Autumn Gear Guide
Find inspiration in our Gear Guide that will keep you out on your bike through wind or rain.Download Now
11 tips that will keep you out on your bike through wind or rain.
Autumn is a time of change. Some of it great – the leaves changing color, a new season for new endeavors, and a welcome relief from the heat. But that change also brings with it some new challenges for those who get around by bike. The rain can be a big deterrent for a lot of people to continue using their bike as a means of transportation. We also get shorter days, cooler mornings and evenings, and cloudiness. But the new conditions need not be a deterrent, just another opportunity to find your footing on two wheels. Here are some tips for cycling in autumn to keep you enjoying your commute through the cooling season.
First and foremost, one of the biggest obstacles when it comes to fall cycling is the rain. But rain doesn’t have to stop us from biking. Good rain gear can keep you dry and warm and on your bike in even the most torrential of downpours. The Cleverhood rain cape, a cape designed specifically for urban cyclists, protects not just your upper body but your legs as well. Or check out any number of raincoats designed for commuters such as the Shower Pass Metric Jacket and the Ligne 8 Vienna.

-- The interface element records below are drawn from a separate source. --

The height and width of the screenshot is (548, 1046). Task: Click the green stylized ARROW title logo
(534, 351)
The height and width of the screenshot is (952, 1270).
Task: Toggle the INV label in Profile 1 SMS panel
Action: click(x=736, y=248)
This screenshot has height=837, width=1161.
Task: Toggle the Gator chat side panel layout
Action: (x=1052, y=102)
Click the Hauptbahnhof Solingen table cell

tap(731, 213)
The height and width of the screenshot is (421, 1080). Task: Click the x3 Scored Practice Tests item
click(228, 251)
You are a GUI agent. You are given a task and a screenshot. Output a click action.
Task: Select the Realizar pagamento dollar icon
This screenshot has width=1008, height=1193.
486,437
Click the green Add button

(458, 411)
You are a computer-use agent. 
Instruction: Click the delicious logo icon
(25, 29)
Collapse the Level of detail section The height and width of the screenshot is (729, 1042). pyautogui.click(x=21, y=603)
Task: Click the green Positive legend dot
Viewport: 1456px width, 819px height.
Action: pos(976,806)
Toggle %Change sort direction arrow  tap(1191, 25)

Want more clothing ideas for riding in the rain? Check out the Biking In the Rain article and scroll to the section titled Rain Gear for Biking.
Our feet will inevitably feel whatever the weather of the day is. Make sure to have waterproof shoes to keep your feet dry; wet feet all day long is no cakewalk. And if it’s cold as well as wet – a warm pair of socks to make sure you don’t get tingly toes.
Railroad tracks, manhole covers, or any form of metal are all going to be much much more slippery during those rainy fall days. Similarly, piles of leaves that become matted in wet weather and painted lines will be a bit slick, as will anywhere you see gasoline on the concrete as the new rain brings up oil and gas left from cars.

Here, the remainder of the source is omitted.